Frecuentemente me pregunto, y no de forma retórica, qué es ser progresista o ser de izquierdas, o ambas a la vez por la coyunda de dichas adscripciones ideológicas. Igualmente me pregunto cómo se logra ser de centro o de derechas. Alguno al leer estas líneas con semejantes preguntas que me hago a mí mismo me tildará de idiota o de ignorante. Es posible que hasta tengan razón, pero yo sigo en ese ámbito confuso, en esa habitación oscura que supone el debate político por el poder y todo lo que conlleva de asignación ideológica. No sé dónde expenden las acreditaciones con las que más de uno se exhibe como genuino progresista, o incluso de izquierdas (que alguien me lo indique); o por el contrario con qué comportamiento le tachan a uno de rancio, conservador, o cualquier otro adjetivo con el que encasillarle en la parte ¿perniciosa? del devenir de la sociedad. Y no digamos nada si uno encuentra el lugar en el que se pueda alcanzar la equidistancia, y logre ser reconocido como el equilibrista que pertenece al centro: ni frío ni calor.

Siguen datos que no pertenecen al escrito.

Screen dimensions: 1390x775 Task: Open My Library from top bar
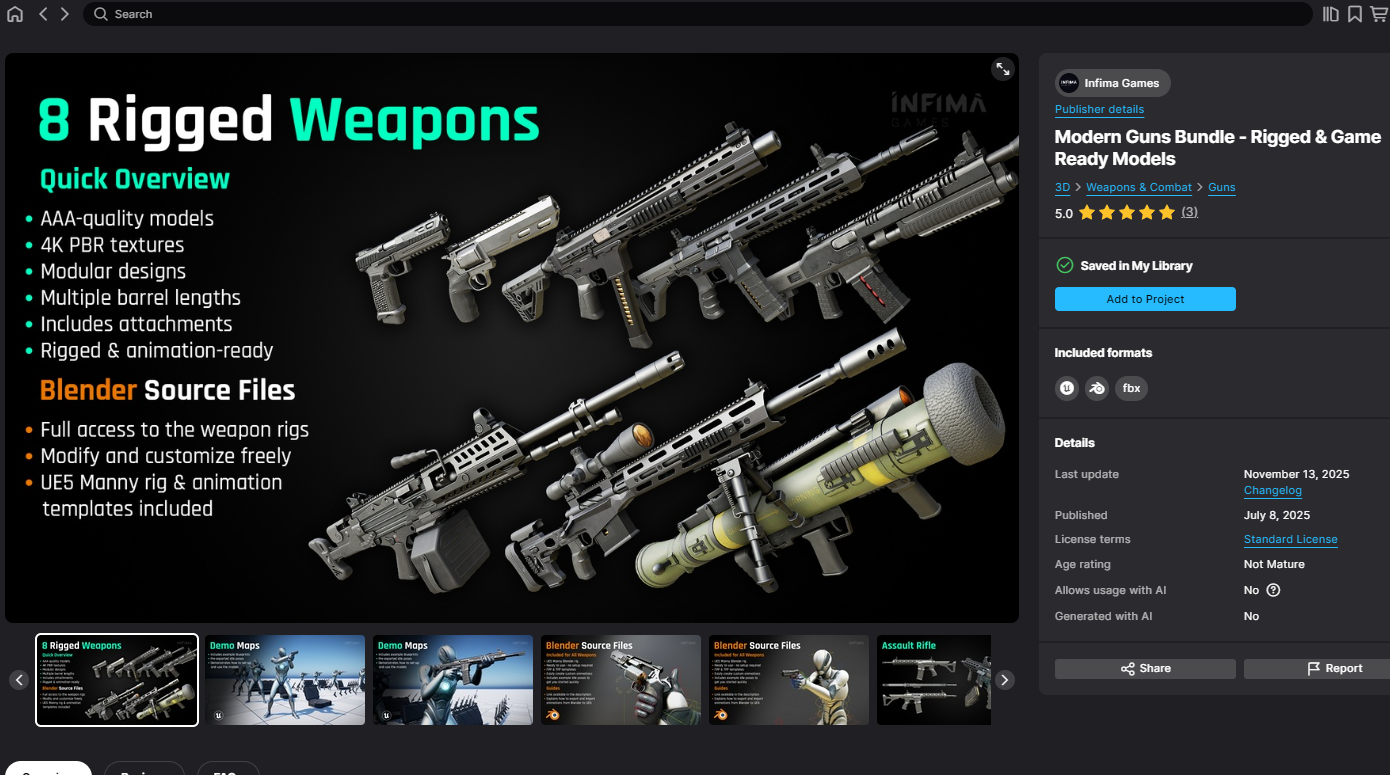pos(1330,14)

Lo de la extrema derecha parece más fácil porque probablemente los signos externos (e internos) de dicha ideología, son bastante evidentes, y además nos hacen recordar momentos muy tristes de la humanidad, todavía cercanos e incluso presentes, aunque en esos casos decir humanidad es ser generoso y genérico. Y lo de extrema izquierda es similar, pues es imposible olvidar el gran daño perpetrado por esos regímenes políticos, antes (ahora se puede mirar, entre otros, hacia Venezuela) y la equivalente barbarie cometida en aras a un ¿reparto? igualitario de la riqueza y el bienestar. Además, de la denominada extrema izquierda, tenemos ejemplos actuales en España en los que la contradicción y el fraude son tan abultados, que hasta un despistado político, como yo, lo percibe.

La verdad es que aunque no me quitan el sueño estas y otras preguntas, sí que me altera comprobar el permanente juego de prestidigitación con el que se nos pretende llevar al huerto, de tal modo que o proclamas con suficiencia prepotente que eres progresista o no eres un demócrata, que es el resumen burdo de cómo te asignan un perfil político. Y a partir de ahí un carnet figurado de ciudadano ejemplar, o por el contrario una clasificación como individuo descarriado al que hay que reeducar, para poder reinsertarle en la parte más fetén del muestrario ideológico.

Creer como he creído desde que uno puede expresarse libremente, que pertenecer a un país como el nuestro, lugar de libertad de pensamiento y creencias (casi) todas respetables, no obliga necesariamente a tener carné de nada para ser demócrata. Y tener interiorizado que las leyes las debemos cumplir todos, incluidos los políticos -cosa no muy frecuente-, es madurez democrática. Y procurar ser decente aunque se carezca de adscripción religiosa, y estar libre de dogmatismo político alguno, no anula el compromiso con nuestra sociedad. Y por último votar a quien cada uno le dé la gana, desde las inmensas dudas que crean todas las siglas y quienes las manejan, dudas que se extienden hasta la ¿inmaculada? virginidad de los últimos y utópicos credos: ¿Es todo ello suficiente como para sentirse leal a nuestra democracia y participar así en la mejora de la misma, y además significa ser progresista?

Si el relator del manual hubiera requerido a su amanuense y le hubiera preguntado: ¿Qué es progresía? y ella arrobada hubiera respondido: ¿Qué es progresía?, dices mientras clavas en mí tu pupila azul. ¿Qué es progresía? ¿Y tú me lo preguntas?... progresía...eres tú. Aún así hubiera seguido sin lograr esquivar este debate, del que no puedo evadirme por la saturación que me produce tanta falacia política, vendida por buhoneros como bálsamo de Fierabrás, y que lamentablemente siempre devienen en pesadillas (económicas) que causan más quebrantos que progreso a los ciudadanos, sean conservadores, progresistas, e incluso a los del centro.